Pov Arfan
Setelah mobilku keluar dari gerbang rumah Ibu, dengan cepat ku Arahkan kemudinya menuju arah rumahku.
Tring! Tring! Tring!
Suara handphone yang kusimpan di atas sistem audio mobil, berbunyi. aku ambil ponselku, untuk mengecek Siapa yang menghubungi.
"Halo! ada apa sayang?" Tanyaku sama orang yang ada di ujung sana.
"Kapan pulang, aku sudah masak nih?" ujar istriku yang terdengar sangat semangat.
"Ini sudah di jalan, kamu tunggu ya! kita makan malam bersama." ujarku tak mau membuat istriku merasa kecewa, meski Sebenarnya aku sudah kenyang, makan di rumah ibu.
"Hati-hati, di jalan. miss you! muaaaaaaach!" ucap istriku sambil menutup telepon.
Pandanganku terfokus kembali ke arah jalan. seperti biasa aku nyalakan lagu, untuk menemani perjalanan agar tidak merasa bosan. 15 menit berlalu, akhirnya aku sampai di depan pintu gerbang rumahku. terlihat Istriku yang berlari membukakan pintu gerbang. padahal sebenarnya aku sudah mau turun, untuk membukanya sendiri. namun melihat istriku sedang berjuang, untuk menyatukan kembali keluarga kita, aku pun membiarkannya.

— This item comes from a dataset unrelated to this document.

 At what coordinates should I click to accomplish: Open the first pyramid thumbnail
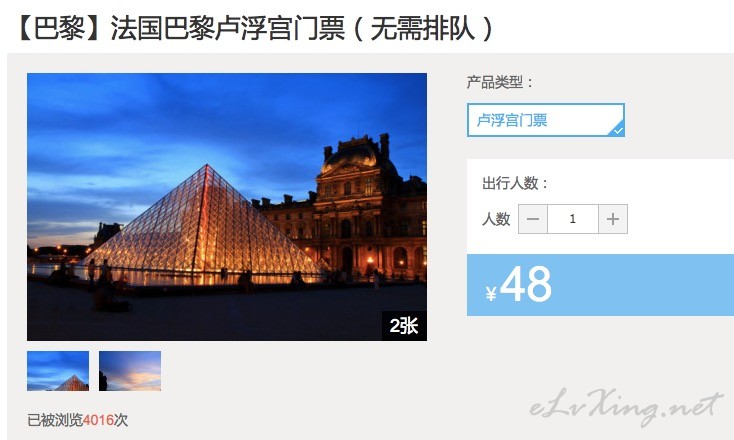[x=58, y=371]
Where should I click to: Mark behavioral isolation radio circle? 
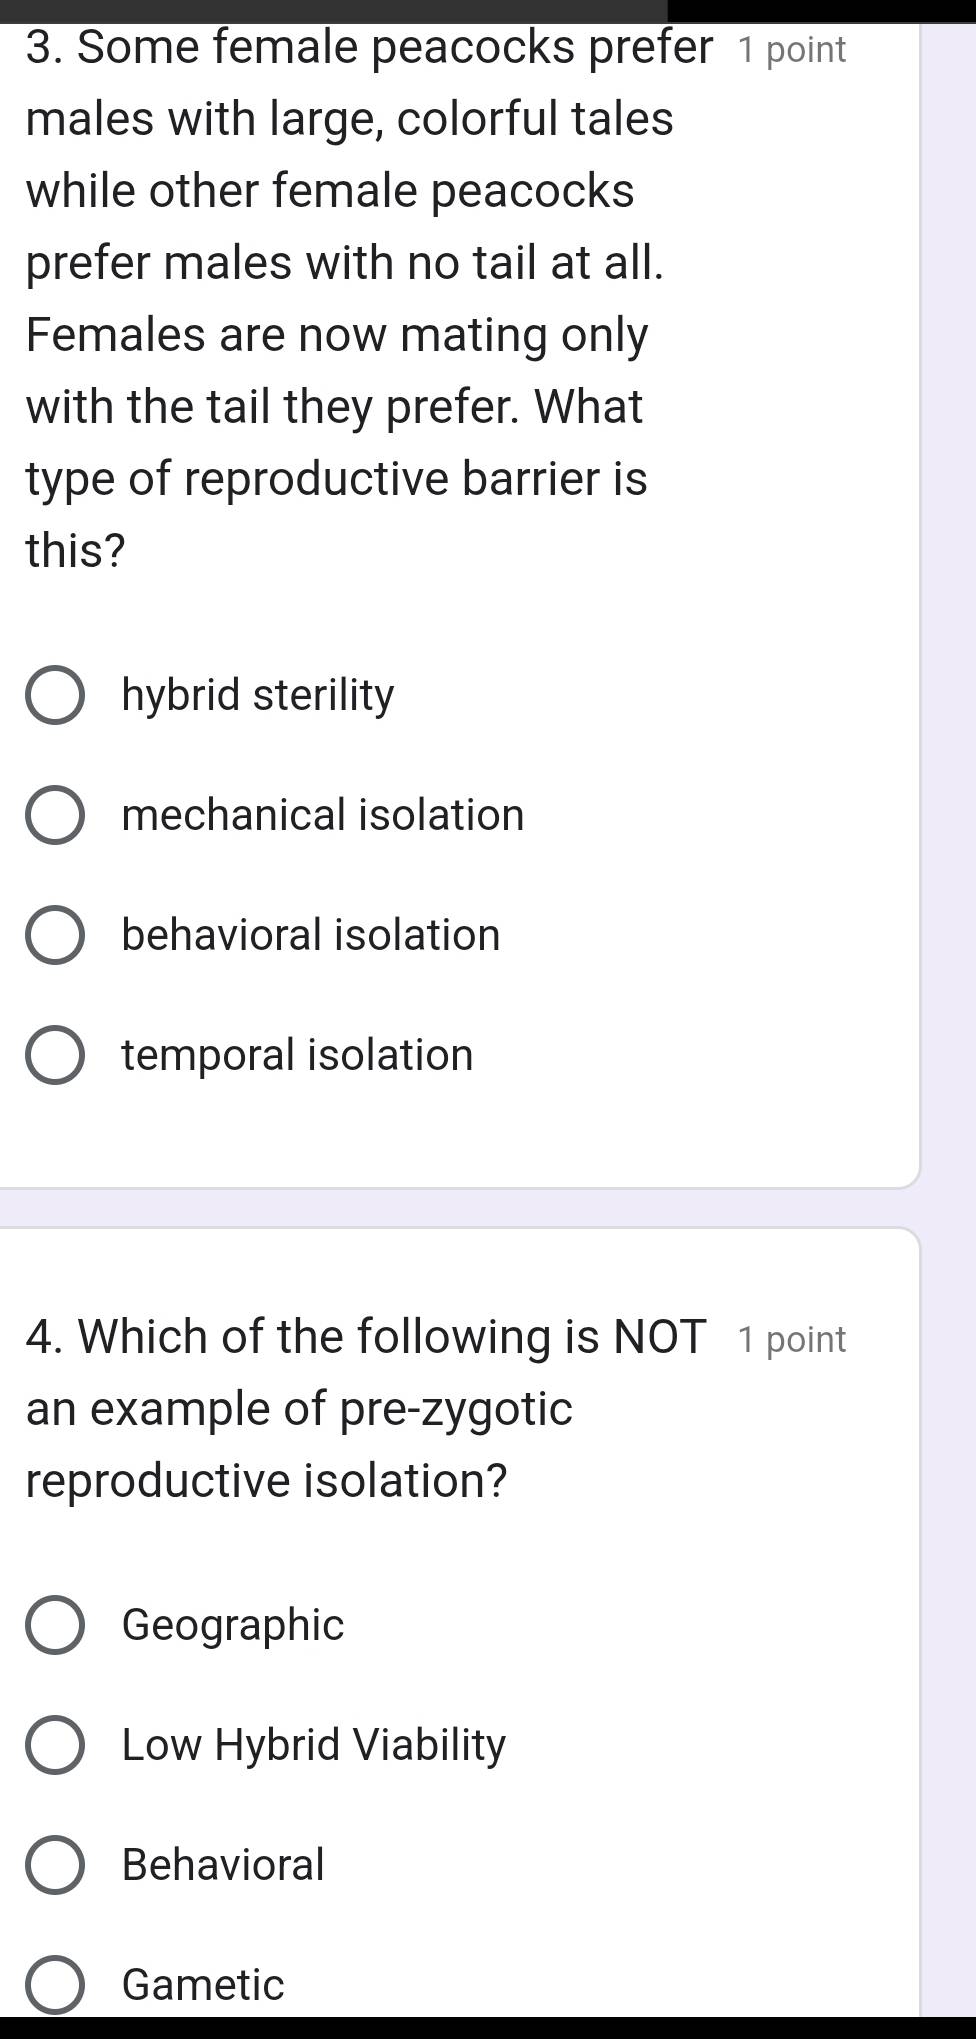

Setelah mobilku terparkir dengan sempurna. Erni pun membukakan pintu untukku. lalu mengambil tas kerjaku, untuk dibawakan olehnya. Meski aku menolak dia tetap memaksa, begitulah Istriku yang selalu memperlakukanku dengan luar biasa. dia selalu bisa membuatku merasa sangat beruntung bisa memilikinya.
Aku dan istriku berjalan menuju ke dalam rumah. sambil bergandengan tangan, bersenda gurau seolah tadi siang tidak ada kejadian apa-apa. Seperti pasangan yang baru saja menikah.
"Kamu sudah mandi ya?" tanya istriku sambil menyimpan tas kerjaku di samping kursi meja makan. Karena meja makannya sudah dipenuhi dengan berbagai makanan kesukaanku.
"Sudah!" jawabku yang sedang mencuci tangan di wastafel.
"Pantas saja rambutmu masih terlihat basah, bajumu sudah ganti juga."
"Mantap! Siapa yang ulang tahu, nih!" ucapku basa-basi, sambil duduk di salah satu kursi.
"Mumpung tadi aku libur, Jadi aku bisa masakin kamu sebanyak ini!" ucap istriku sambil menata piring untuk makan.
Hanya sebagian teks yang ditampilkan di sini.